3.2 Proposed distance measure

We propose a measure called Weighted Pairwise Distances ($\wpd$) to detect distributional differences in the measured variable across cyclic granularities.

3.2.1 Principle

An example illustrating the principle of the proposed distance measure, displaying the distribution of a normally distributed variable in four panels each with two x-axis categories and three facet levels, but with different designs. Panel (a) is not interesting as the distribution of the variable does not depend on x or facet categories. Panels (b) and (c) are more interesting than (a) since there is a change in distribution either across facets (b) or x-axis (c). Panel (d) is most interesting in terms of capturing structure in the variable as the distribution of the variable changes across both facet and x-axis variable. The value of our proposed distance measure is presented for each panel, the relative differences between which will be explained later in Section 3.3.2.

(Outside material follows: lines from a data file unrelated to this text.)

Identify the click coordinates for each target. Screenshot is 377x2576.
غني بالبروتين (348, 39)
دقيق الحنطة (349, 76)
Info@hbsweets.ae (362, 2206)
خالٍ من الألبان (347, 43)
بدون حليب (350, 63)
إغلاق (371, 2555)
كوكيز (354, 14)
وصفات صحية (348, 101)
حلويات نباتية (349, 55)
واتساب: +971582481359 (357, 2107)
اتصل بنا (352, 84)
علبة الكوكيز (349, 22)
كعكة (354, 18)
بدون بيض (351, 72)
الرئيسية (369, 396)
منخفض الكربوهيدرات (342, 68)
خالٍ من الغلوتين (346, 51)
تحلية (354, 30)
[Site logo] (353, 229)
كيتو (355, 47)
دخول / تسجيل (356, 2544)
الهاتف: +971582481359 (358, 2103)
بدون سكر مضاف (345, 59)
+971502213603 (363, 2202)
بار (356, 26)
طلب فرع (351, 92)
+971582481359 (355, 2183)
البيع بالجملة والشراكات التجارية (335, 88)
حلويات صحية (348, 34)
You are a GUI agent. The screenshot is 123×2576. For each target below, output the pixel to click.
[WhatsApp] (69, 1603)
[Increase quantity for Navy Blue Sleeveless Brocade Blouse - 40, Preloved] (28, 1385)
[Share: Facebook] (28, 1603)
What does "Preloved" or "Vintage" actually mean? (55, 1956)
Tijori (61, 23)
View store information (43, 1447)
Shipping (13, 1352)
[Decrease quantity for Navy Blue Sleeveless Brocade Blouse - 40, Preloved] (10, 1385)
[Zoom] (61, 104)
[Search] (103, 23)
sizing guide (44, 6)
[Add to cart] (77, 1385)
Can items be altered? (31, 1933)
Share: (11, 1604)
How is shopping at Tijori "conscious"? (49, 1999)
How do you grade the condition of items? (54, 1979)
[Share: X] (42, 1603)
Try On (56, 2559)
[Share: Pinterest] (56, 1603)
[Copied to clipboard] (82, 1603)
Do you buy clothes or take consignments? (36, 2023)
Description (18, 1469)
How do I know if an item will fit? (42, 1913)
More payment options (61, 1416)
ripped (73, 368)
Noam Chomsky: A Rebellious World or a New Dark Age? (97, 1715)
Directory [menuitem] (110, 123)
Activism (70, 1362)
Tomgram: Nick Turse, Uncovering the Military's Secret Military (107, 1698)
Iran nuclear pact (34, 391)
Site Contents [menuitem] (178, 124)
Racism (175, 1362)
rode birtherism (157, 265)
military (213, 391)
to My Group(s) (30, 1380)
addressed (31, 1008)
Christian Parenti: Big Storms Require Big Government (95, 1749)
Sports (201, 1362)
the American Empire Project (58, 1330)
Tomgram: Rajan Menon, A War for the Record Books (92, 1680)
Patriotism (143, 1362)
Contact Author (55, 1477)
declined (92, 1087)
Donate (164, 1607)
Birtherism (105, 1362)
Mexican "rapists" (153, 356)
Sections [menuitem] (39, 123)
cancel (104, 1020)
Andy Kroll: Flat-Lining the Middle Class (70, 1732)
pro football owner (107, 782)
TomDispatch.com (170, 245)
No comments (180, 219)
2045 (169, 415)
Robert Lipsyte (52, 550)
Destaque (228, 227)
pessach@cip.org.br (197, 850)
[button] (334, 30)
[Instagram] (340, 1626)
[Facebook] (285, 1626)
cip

Figure 3.3: An example illustrating the principle of the proposed distance measure, displaying the distribution of a normally distributed variable in four panels each with two x-axis categories and three facet levels, but with different designs. Panel (a) is not interesting as the distribution of the variable does not depend on x or facet categories. Panels (b) and (c) are more interesting than (a) since there is a change in distribution either across facets (b) or x-axis (c). Panel (d) is most interesting in terms of capturing structure in the variable as the distribution of the variable changes across both facet and x-axis variable. The value of our proposed distance measure is presented for each panel, the relative differences between which will be explained later in Section 3.3.2.

The principle behind the construction of $\wpd$ is explained through a simple example in Figure . Each of these figures describes a panel with two x-axis categories and three facet levels, but with different designs. Figure a has all categories drawn from a standard normal distribution for each facet. It is not a particularly interesting display, as the distributions do not vary across x-axis or facet categories. Figure b has x categories drawn from the same distribution, but across facets the distributions are three standard deviations apart. Figure c exhibits the opposite situation where distribution between the x-axis categories are three standard deviations apart, but they do not change across facets. In Figure d, the distribution varies across both facet and x-axis categories by three standard deviations.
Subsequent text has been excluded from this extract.